# Work item:
The reply should hold only the lines below from the one with "Where should I click to: Click the Status" to the end, each copied exactly.

[[ Exercise data open ]]

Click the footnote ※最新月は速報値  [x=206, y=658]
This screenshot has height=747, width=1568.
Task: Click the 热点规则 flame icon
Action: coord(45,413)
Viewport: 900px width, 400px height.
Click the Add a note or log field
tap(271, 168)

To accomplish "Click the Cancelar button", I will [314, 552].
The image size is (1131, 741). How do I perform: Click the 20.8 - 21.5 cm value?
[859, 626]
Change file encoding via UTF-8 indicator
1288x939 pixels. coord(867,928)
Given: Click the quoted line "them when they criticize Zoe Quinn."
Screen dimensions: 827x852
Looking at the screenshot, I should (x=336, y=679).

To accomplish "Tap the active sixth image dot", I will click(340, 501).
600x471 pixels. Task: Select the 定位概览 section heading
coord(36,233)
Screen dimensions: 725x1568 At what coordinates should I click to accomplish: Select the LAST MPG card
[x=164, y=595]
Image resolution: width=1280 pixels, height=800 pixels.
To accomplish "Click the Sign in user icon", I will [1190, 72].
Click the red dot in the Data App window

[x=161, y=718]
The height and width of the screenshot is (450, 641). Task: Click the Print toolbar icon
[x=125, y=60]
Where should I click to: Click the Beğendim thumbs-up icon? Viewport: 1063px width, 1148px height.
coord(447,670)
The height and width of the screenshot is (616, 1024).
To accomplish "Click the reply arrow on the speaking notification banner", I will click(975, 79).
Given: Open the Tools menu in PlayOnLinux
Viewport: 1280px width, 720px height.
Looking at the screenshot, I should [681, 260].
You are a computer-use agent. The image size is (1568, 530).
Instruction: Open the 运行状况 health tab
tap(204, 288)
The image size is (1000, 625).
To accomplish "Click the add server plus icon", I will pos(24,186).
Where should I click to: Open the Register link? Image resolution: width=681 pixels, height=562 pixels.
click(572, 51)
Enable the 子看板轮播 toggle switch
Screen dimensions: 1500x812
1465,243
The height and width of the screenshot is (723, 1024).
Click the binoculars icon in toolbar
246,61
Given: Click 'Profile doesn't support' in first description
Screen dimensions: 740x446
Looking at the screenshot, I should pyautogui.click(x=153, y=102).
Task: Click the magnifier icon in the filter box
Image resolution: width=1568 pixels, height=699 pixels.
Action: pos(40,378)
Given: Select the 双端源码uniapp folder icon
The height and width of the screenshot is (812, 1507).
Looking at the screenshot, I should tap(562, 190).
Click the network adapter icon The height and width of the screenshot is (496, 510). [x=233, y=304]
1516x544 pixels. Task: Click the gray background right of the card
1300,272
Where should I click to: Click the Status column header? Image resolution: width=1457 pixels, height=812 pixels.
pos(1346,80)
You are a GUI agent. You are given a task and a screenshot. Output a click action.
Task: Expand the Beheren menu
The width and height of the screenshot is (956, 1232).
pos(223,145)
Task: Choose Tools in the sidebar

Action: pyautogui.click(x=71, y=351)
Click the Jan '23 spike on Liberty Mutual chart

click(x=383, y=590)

[[ Exercise data closed ]]

# Solution to the exercise:
Where should I click to: Click the Status column header? Image resolution: width=1457 pixels, height=812 pixels.
pos(1346,80)
You are a GUI agent. You are given a task and a screenshot. Output a click action.
Task: Expand the Beheren menu
The width and height of the screenshot is (956, 1232).
pos(223,145)
Task: Choose Tools in the sidebar

Action: pyautogui.click(x=71, y=351)
Click the Jan '23 spike on Liberty Mutual chart

click(x=383, y=590)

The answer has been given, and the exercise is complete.